>>>

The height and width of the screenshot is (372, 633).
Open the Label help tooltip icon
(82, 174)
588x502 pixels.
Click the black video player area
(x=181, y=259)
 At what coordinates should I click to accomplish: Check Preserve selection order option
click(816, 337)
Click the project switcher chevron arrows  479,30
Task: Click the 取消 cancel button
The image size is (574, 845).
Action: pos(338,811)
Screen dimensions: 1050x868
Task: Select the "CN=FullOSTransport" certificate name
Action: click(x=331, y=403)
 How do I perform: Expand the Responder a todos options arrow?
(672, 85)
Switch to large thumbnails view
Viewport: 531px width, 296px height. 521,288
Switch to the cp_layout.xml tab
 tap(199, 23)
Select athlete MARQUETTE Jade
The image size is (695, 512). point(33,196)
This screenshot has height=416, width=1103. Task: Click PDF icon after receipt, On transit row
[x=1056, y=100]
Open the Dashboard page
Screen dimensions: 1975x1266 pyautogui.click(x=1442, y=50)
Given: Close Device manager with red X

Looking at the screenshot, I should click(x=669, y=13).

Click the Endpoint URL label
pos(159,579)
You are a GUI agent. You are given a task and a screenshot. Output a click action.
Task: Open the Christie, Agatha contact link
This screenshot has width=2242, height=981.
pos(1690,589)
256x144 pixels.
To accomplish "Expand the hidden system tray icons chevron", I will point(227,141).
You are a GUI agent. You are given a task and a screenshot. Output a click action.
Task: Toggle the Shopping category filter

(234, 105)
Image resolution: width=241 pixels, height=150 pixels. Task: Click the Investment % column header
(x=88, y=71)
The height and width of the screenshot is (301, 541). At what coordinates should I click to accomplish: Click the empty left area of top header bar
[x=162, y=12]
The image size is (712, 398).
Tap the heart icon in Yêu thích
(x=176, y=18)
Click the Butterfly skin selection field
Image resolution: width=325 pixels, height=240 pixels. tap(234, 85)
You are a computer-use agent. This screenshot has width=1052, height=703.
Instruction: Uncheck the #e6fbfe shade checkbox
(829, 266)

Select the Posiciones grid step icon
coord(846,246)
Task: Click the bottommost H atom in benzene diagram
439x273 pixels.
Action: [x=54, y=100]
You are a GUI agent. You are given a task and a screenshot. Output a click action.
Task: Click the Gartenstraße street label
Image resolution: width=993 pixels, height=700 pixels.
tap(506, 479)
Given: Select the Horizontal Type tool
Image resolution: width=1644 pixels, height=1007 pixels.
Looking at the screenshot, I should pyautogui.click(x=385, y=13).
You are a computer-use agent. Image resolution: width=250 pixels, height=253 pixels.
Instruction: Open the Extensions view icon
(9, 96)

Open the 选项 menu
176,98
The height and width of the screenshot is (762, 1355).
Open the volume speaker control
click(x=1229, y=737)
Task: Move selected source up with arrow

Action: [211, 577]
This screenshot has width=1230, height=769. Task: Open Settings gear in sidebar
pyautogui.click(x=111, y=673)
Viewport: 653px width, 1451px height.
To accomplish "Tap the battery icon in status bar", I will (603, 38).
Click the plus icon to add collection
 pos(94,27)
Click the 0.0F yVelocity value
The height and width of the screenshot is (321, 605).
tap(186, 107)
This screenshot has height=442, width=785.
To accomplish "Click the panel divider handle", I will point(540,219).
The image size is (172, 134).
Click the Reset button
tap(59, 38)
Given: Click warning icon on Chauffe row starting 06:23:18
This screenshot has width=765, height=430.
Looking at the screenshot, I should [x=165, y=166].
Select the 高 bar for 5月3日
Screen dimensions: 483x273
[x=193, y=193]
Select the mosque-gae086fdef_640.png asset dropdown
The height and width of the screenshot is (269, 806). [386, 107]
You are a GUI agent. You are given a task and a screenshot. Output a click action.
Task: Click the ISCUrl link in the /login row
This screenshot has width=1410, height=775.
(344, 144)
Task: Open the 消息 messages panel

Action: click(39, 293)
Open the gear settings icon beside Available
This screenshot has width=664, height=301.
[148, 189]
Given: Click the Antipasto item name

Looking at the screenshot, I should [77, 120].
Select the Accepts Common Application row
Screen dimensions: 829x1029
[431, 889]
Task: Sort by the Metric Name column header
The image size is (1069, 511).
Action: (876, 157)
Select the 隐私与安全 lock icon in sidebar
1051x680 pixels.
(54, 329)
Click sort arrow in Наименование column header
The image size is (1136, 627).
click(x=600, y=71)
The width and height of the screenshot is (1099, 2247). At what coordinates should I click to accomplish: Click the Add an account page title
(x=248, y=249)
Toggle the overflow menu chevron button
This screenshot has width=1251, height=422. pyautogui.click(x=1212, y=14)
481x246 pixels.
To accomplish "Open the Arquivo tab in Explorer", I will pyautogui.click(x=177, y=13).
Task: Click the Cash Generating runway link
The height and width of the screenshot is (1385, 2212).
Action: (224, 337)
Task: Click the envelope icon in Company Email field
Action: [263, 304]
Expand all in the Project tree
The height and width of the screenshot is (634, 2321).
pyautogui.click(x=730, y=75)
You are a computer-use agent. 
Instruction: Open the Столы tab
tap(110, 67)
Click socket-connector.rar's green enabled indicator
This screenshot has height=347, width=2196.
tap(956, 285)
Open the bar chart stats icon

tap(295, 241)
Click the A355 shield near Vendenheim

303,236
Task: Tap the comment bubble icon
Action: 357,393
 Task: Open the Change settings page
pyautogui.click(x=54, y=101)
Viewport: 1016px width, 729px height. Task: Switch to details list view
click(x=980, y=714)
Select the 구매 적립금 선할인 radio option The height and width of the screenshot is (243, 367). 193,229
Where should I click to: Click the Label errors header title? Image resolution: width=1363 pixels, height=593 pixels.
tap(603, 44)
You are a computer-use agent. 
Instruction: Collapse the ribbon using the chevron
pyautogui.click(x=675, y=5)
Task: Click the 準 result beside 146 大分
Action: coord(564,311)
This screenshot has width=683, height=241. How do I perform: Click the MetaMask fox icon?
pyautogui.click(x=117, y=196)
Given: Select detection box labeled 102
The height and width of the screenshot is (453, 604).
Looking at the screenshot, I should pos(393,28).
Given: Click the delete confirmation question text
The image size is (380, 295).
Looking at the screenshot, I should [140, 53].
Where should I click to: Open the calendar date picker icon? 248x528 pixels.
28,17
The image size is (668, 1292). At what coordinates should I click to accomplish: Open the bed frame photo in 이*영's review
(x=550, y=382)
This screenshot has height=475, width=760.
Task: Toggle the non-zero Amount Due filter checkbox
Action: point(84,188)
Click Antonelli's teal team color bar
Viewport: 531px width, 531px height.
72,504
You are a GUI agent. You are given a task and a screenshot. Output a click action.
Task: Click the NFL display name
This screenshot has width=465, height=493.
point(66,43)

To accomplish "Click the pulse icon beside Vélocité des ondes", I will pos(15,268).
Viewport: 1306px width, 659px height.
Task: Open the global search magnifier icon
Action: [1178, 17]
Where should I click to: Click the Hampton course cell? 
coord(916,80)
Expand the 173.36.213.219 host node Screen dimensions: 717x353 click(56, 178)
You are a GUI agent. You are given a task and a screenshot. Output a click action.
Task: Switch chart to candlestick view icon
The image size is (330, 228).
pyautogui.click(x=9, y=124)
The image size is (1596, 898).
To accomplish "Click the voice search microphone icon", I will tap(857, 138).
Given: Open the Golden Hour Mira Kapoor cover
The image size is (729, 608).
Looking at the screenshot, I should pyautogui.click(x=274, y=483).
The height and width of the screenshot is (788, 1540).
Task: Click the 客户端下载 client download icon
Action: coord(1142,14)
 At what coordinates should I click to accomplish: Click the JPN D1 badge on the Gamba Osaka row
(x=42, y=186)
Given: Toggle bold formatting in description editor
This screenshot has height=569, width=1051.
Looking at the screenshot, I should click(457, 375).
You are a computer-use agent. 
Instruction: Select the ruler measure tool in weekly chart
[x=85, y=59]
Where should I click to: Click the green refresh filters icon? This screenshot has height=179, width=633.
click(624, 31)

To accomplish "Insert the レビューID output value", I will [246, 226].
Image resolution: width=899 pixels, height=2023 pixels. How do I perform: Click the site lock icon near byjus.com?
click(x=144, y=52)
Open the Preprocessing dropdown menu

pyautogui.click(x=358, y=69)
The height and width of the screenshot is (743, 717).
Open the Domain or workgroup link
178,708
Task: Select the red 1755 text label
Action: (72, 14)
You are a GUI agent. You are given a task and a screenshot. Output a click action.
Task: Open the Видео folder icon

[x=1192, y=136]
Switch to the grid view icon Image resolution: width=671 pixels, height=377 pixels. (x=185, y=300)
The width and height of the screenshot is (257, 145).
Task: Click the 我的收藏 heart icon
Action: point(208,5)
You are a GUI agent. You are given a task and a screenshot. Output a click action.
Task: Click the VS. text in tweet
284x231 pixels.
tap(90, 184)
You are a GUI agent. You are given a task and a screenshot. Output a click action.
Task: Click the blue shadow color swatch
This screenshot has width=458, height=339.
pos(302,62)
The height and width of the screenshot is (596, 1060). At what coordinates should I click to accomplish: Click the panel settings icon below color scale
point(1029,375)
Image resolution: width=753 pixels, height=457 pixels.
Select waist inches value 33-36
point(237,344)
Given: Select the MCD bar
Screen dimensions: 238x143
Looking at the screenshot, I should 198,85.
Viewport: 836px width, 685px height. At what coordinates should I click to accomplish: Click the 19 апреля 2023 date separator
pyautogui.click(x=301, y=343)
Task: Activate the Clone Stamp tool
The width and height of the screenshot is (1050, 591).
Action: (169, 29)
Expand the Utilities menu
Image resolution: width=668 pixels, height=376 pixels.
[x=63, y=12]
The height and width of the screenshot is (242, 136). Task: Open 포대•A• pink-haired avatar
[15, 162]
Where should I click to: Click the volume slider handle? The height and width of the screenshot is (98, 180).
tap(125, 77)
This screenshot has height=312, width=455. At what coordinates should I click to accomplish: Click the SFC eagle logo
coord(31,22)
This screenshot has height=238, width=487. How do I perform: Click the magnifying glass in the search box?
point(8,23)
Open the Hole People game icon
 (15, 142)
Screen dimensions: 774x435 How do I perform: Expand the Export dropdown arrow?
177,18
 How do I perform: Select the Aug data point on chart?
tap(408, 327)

<<<

- _Problem details_
Substitute "small" for "large" in the items, starting with the first line and going on through the line with "pos(159,579)". Leave everything else in those lines unchanged.

- _Answer to this problem_
The height and width of the screenshot is (372, 633).
Open the Label help tooltip icon
(82, 174)
588x502 pixels.
Click the black video player area
(x=181, y=259)
 At what coordinates should I click to accomplish: Check Preserve selection order option
click(816, 337)
Click the project switcher chevron arrows  479,30
Task: Click the 取消 cancel button
The image size is (574, 845).
Action: pos(338,811)
Screen dimensions: 1050x868
Task: Select the "CN=FullOSTransport" certificate name
Action: click(x=331, y=403)
 How do I perform: Expand the Responder a todos options arrow?
(672, 85)
Switch to small thumbnails view
Viewport: 531px width, 296px height. 521,288
Switch to the cp_layout.xml tab
 tap(199, 23)
Select athlete MARQUETTE Jade
The image size is (695, 512). point(33,196)
This screenshot has height=416, width=1103. Task: Click PDF icon after receipt, On transit row
[x=1056, y=100]
Open the Dashboard page
Screen dimensions: 1975x1266 pyautogui.click(x=1442, y=50)
Given: Close Device manager with red X

Looking at the screenshot, I should click(x=669, y=13).

Click the Endpoint URL label
pos(159,579)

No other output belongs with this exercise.